Konya hareketli günler yaşıyor. Her alanda büyük bir canlılık yaşanıyor.Her yer cıvıl cıvıl insan kaynıyor. Bir yanda Sudan'lılar, bir yanda Suriye'liler, bir yanda Somali'li göçmen vatandaşlar, bir yanda bizim Konya'lılar.

Konya Halkı, hepsine kucak açmış, hepsine Ensar olmaya çalışıyor. Herkes kendi çapında yardım topluyor, ev buluyor, eşya buluyor, para buluyor, iş buluyor, aş buluyor, yardım etmeye çalışıyor.

Savaş mağduru bu insanların çoğunun hali yürekleri sızlatıyor. Hasta olanlar, fakir olanlar, yakınını eşini, çocuğunu, anasını, babasını, işini, servetini, malını, mülkünü kaybedenler, dilenenler var. Aslında daha koordineli yardım kampanyaları yapmak gerekiyor. Sivil toplum örgütlerine daha çok iş düşüyor.

§ Verilen malzeme
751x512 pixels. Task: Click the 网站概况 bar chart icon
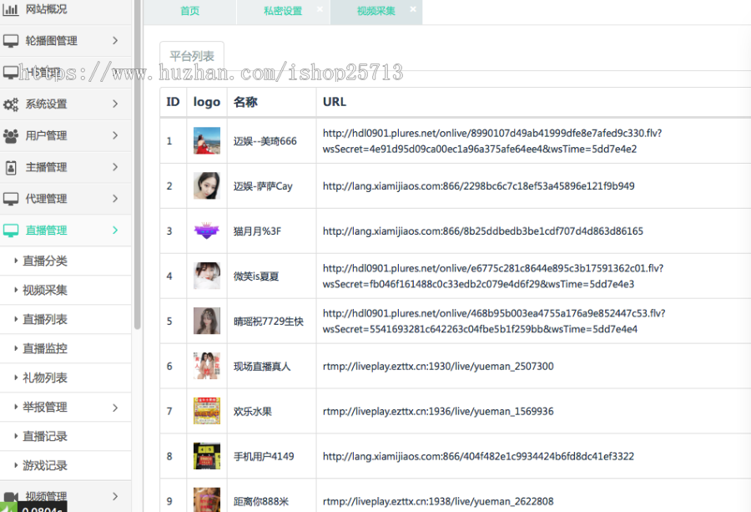(x=11, y=10)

§ Yapılacak işler
(1) Konya'daki göçmenleri anlatan yazıya göre Konya halkı göçmenlerin hepsine ne olmaya çalışıyor?
(2) Konya'daki göçmenleri anlatan yazıda geçen "Sivil toplum örgütlerine daha çok iş düşüyor." cümlesini İngilizceye çevirin.
(3) Konya'daki göçmenleri anlatan yazıyı son cümlesinden sonra sürdürün.
Veriler başka bir kaynaktan alınmıştır.

§ Görev çıktıları
(1) Hepsine Ensar olmaya çalışıyor.

(2) More work falls to civil society organizations.

(3)
*****

Anadolu Gençlik Derneği Konya Şubesi tarafından düzenlenen “Peygamberimiz Hz. Muhammed'e Sevgi Programı ve Siyer-i Nebî Bilgi Yarışması ödül Töreni” ne davetli olduğum halde gidemedim. 

Elde olmayan sebepler derler ya onun gibi bir takım sebepler yüzünden çok istediğim halde katılamadığım bu güzel program eminim ki çok güzel geçmiştir. İçinde Hz. Peygamber'in ve Kur'an'ın olduğu bir program nasıl güzel olmasın ki?

Ben, özellikle Anadolu Gençlik Derneği Konya Şube Başkanı Mehmet Parlak'ı tebrik ediyor, nazik davetine teşekkür ederek çalışmalarında başarılar diliyorum.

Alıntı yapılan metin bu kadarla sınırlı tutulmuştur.